» Text for analysis:

>>

Parlor Spider...Step In, Little Fly

Insightful thoughts and/or rants from atop the soapbox from one who wishes to share the "right" opinion with everyone.

Friday, September 16, 2011

How About Trying Grecian Formula?






No Longer Appealing

There's just something about the word "spa" that conjures up vibrant, healthy skin and body tone for all of us as well as a more youthful appearance. Generally, however, the closest most people come to a real spa is the thing that turns on the jets in a whirlpool bathtub...and it's probably just as well. The aging process will get us eventually, despite botox and cosmetic surgeries and spa treatments, so it's best not to be too concerned. Even when people say, "you haven't changed," we know they're lying just so we have to say the same to them. So, people rush to have spa treatments designed to rid them of all that they find distasteful about themselves in hopes of attracting needed attention. But I'm drawing the line at calluses.
There was this fashion trend a year or so ago that featured little fish that sucked the calluses off one's feet to make them baby-bottom smooth (only to get callused again, of course). I thought the idea was entertaining, wrote about it, and even almost stepped into one while visiting in Greece not too long ago. The tickling sensation would have been rather cool, and God knows I have more than enough calluses after running all my life so that the fish would be in a Nirvana-like state. There was just something about it...
it seems, though, that this isn't even the most radical aquatic-based spa treatment, a fact that one man in China found out to his incredibly discomfort.

<<

» Provided data:
>>

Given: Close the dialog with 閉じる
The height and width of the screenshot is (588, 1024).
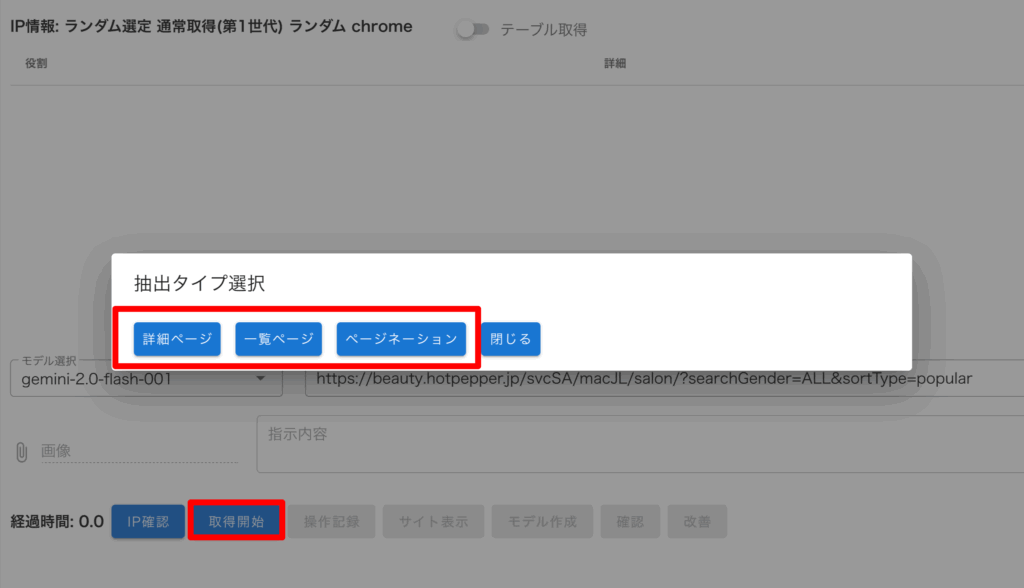Looking at the screenshot, I should (511, 339).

<<

» Required action 1: List the things that, according to the blog post, will not stop the aging process from catching up with us.
» Required action 2: Return the part of the blog post that begins at the words "Parlor Spider...Step In, Little" and stops after the words "opinion with everyone.". Copy it exactly.

» Result 1:
- botox
- cosmetic surgeries
- spa treatments

» Result 2:
Parlor Spider...Step In, Little Fly

Insightful thoughts and/or rants from atop the soapbox from one who wishes to share the "right" opinion with everyone.